[Collected data entries]

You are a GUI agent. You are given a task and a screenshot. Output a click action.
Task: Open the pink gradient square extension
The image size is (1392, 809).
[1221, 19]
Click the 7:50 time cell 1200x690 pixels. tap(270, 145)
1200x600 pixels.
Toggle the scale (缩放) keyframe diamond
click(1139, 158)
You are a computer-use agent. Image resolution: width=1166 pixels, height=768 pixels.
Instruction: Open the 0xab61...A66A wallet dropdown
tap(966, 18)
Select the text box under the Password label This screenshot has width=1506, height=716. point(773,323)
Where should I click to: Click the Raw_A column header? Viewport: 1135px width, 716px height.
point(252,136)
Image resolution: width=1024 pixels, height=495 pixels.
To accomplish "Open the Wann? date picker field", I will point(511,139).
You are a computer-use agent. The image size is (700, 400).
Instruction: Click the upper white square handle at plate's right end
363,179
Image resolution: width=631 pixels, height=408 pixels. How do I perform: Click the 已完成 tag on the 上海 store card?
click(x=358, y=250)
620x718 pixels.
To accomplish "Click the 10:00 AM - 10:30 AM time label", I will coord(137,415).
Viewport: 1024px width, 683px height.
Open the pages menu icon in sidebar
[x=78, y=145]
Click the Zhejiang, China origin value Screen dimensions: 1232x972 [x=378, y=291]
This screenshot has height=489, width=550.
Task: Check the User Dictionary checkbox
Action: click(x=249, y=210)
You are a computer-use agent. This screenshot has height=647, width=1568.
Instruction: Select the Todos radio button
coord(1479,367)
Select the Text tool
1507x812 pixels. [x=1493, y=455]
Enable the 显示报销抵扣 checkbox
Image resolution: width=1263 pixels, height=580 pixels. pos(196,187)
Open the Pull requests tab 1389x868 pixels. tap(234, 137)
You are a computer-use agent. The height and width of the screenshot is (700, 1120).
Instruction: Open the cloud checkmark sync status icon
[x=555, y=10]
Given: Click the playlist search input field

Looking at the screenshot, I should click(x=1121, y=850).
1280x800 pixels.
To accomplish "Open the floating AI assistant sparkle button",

# [Exercise prompt]
Starting at the line above that holds "Click the Zhejiang, China" and ending at the line that holds "You are a computer-use agent. This", transcribe each line exactly and include no other lines.

# [Response to this exercise]
Click the Zhejiang, China origin value Screen dimensions: 1232x972 [x=378, y=291]
This screenshot has height=489, width=550.
Task: Check the User Dictionary checkbox
Action: click(x=249, y=210)
You are a computer-use agent. This screenshot has height=647, width=1568.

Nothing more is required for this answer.